Labelling requirements for cosmetics sold in the USA

Cosmetic products sold in the USA must comply with the labelling requirements of the Federal Food Drug and Cosmetic Act (FD&C Act), the Fair Packaging and Labeling Act (FP&L Act), and the regulations set out by the FDA under these two laws.

The FD&C Act strictly prohibits the sale of adulterated or misbranded cosmetics. A cosmetic product is considered misbranded if, among other things, it includes false or misleading labelling, including product claims, or does not include the name and address of the manufacturer, packer or distributor. Such products may be subject to regulatory action.

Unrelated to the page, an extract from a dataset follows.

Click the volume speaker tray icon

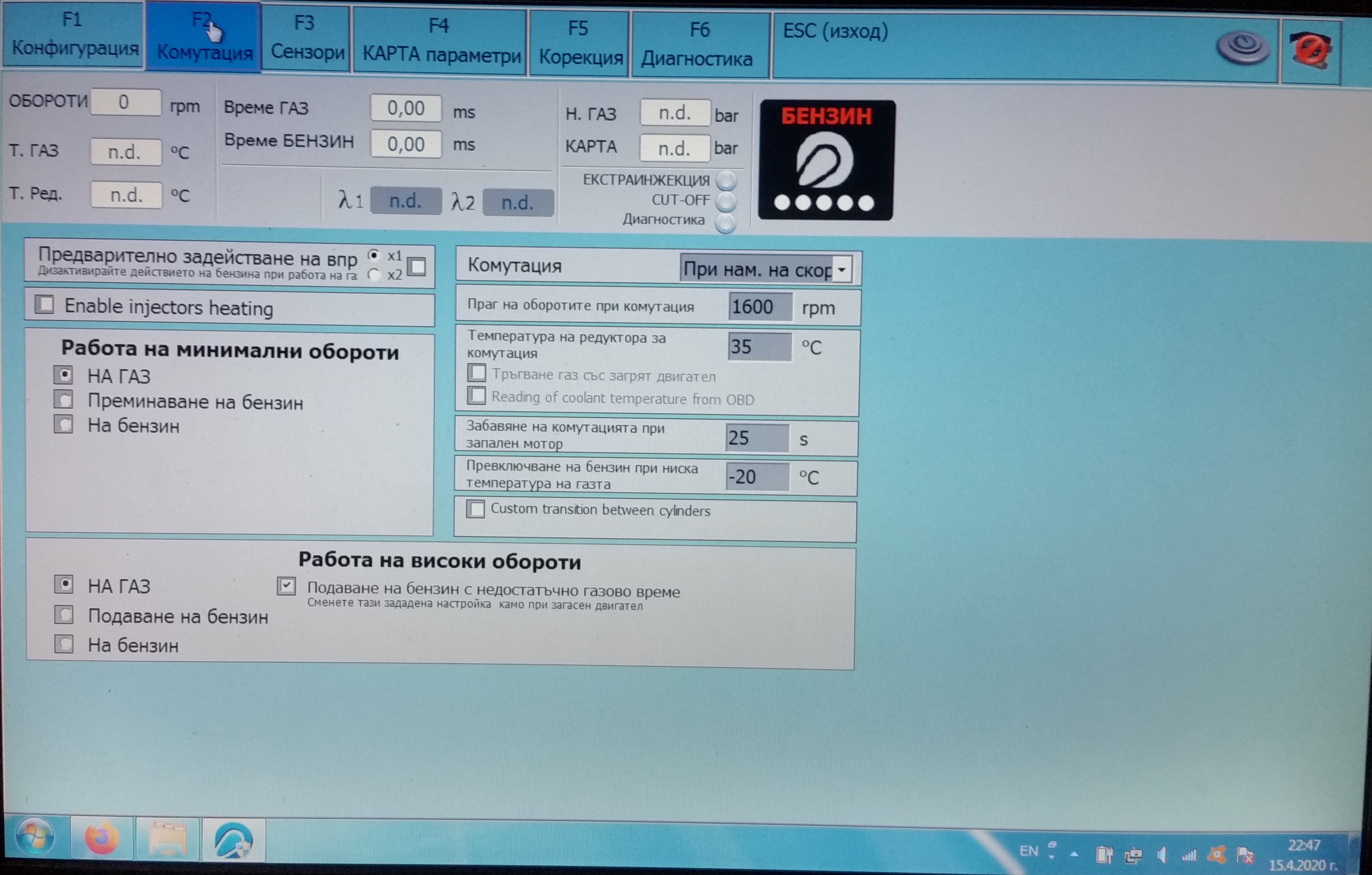click(x=1162, y=855)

The US legislation has specific rules on where certain information has to appear on the label of the cosmetic product. In order to place the information where it should be, it is important to know the terms, such as the outer container and inner container. The outer container has principal display panel (PDP) and information panels (IP) whereas the inner container has a front panel and information panels. In order to comply with the labelling requirements, it is important to know which information has to be listed on certain panels.  Additionally, for certain information, it is important to use the correct size of lettering and to place it on the specific location of the packaging as required by the regulation.

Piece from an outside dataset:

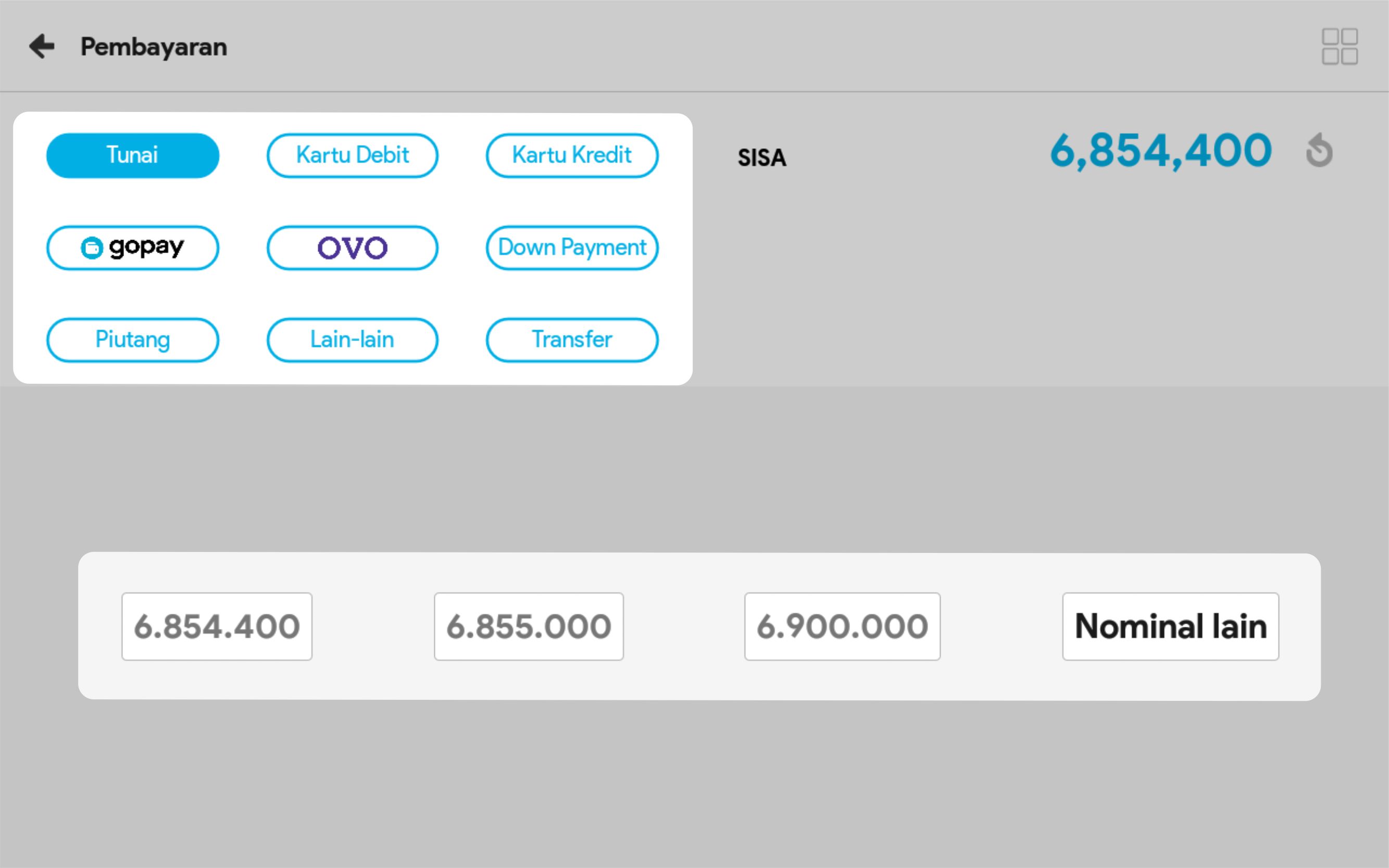Select the 6.855.000 quick amount

pos(528,626)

Labelling statements laid down in the FD&C Act have to appear on the outer and inner container. Requirements of the FP&L Act, such as the ingredient list and net quantity, can appear only on the outer container label.

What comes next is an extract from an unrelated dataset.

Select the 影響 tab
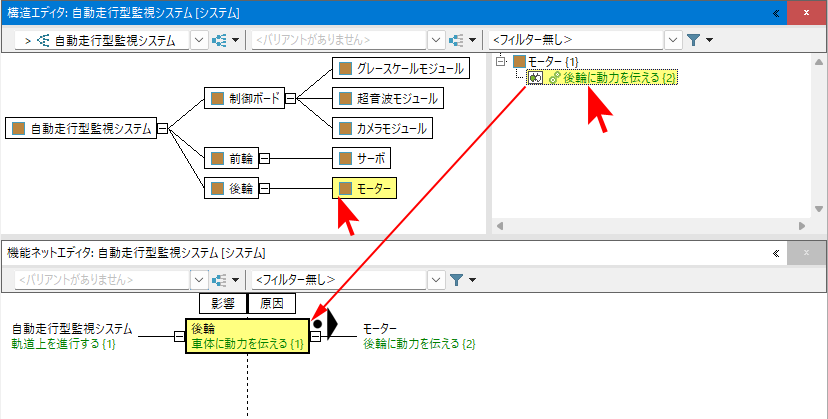 (222, 303)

The following information has to appear on the PDP:

  • Product name
  • Product identity (the nature or use of the product): It can be expressed using a common or usual name of cosmetics, a descriptive name, illustration, or in cases where the nature of cosmetic is obvious, a fanciful name.
  • Net quantity of contents: using U.S. customary units (, gal., fl. oz, oz., lb., etc.)
  • 740.10 warning: If the safety of the product hasn’t been substantiated, the label has to include the following warning: “Warning – The safety of this product has not been determined”.

 

The following information has to appear on the IP:

  • Ingredient list: Ingredients must be listed in a descending order by concentration. Ingredients with a concentration below 1% can be listed in any order after those with a concentration above 1%. Colour additives should be listed at the end and should be named as designated by the FDA (for example: D&C Green No. 5). Perfumes and flavours have to be listed as “fragrance” and “flavor”. An ingredient, accepted by the FDA as a trade secret, is not required to be listed on the ingredient list. Such ingredients may be listed under ‘’and other ingredients’’ at the end of the ingredient list. Incidental ingredients do not need to be included in the ingredient list.
  • Directions for safe use (where relevant)
  • Warning statements: If the use of products requires any warnings, they have to be listed on the label. Cosmetic aerosols, feminine deodorant sprays, foaming detergent bath products and sun tanning products have to include exact warning statements listed in the regulation.
  • Name and place of business: The name and address of the manufacturer, packer or distributor.
  • Country of origin (for imported products)
  • Batch number (not a requirement but it is a common practice to include it)
  • Expiry date (not a requirement but cosmetic firms are responsible for the safety of their products)

 

All required labelling information must be in English. The only exception are products distributed solely in a U.S. territory where a different language is predominant, such as Puerto Rico.

Additional state regulations

It is important to note that some states have additional state cosmetic regulations, such as Prop 65 in California. Prop 65 includes the list of chemicals which are known to cause cancer, birth defects or other reproductive harm. If products sold in California contain any of those ingredients, they need to include a “clear and reasonable” warning on the labels.